Peasant revolts in Ukraine following the 1917 Revolution


Peasant revolts in Ukraine following the 1917 Revolution

Date and time:

Friday 31 March, 2017
19:00 - 20:30

Location:

Ukrainian Institute London
79 Holland Park
London
W11 3SW

While the revolutions of 1917 are usually seen in the Russian context, it was also a year of the Ukrainian revolution. The Ukrainian national movement gathered around the Ukrainian Central Rada, proclaiming the Ukrainian People’s Republic in late 1917. The republic seemed to enjoy the support of the vast majority of Ukrainian peasants. But in times of need, when it was attacked by the Bolsheviks, the peasants denied their support to it. Instead, waves of local uprisings broke out throughout the Civil War against any power that tried to intervene in the inner life of the villages and extract grain by force. In the hinterland of the insurgencies, villagers conducted their own revolution, reforming their societies as they saw fit.

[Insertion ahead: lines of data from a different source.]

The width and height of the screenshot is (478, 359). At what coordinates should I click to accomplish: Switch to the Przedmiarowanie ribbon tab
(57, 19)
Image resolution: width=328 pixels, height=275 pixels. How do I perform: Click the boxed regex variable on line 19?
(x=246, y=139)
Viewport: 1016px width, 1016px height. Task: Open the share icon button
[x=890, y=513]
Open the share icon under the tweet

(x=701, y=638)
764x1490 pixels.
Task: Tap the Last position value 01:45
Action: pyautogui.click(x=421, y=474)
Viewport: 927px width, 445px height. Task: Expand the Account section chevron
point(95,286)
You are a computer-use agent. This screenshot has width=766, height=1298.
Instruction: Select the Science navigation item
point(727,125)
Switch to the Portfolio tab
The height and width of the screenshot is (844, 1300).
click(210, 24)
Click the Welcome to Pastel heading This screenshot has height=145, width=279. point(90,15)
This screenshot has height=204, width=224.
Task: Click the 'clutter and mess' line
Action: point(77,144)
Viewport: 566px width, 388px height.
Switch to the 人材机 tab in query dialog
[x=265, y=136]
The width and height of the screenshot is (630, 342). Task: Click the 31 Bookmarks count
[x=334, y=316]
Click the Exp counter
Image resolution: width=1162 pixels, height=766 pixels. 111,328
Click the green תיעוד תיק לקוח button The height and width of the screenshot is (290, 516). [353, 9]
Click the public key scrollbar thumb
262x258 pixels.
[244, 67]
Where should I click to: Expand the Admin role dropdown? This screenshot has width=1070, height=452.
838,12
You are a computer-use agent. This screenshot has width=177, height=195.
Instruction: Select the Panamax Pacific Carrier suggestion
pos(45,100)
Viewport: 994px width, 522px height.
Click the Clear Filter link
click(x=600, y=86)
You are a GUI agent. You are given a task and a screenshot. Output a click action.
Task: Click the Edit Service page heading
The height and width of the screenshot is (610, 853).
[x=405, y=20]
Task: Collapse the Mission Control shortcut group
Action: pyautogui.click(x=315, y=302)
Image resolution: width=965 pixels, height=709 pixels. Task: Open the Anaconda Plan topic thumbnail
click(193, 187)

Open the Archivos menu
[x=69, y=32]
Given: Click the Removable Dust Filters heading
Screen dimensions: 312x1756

Thus, a different kind of Ukrainian revolution took place in the villages.

 

This event will be held in English.

Peasant revolts in Ukraine following the 1917 Revolution

FREE

Speaker

Dimitri Tolkatsch

Dimitri Tolkatsch is a PhD Candidate at the Albert-Ludwigs-University of Freiburg (Germany). His research project on the Ukrainian uprising movement during the Russian Civil War is intended to offer a narrative of the revolutionary and civil war events of 1917-1921 from the point of view of the vast majority of the Ukrainian population – the peasants. After having discussed his findings at several conferences he is glad to present them to a wider public. His research was funded by a short-term scholarship of the German Historical Institute in Moscow and the PhD-scholarship of the Ernst-Ludwig-Ehrlich-Studienwerk Fund.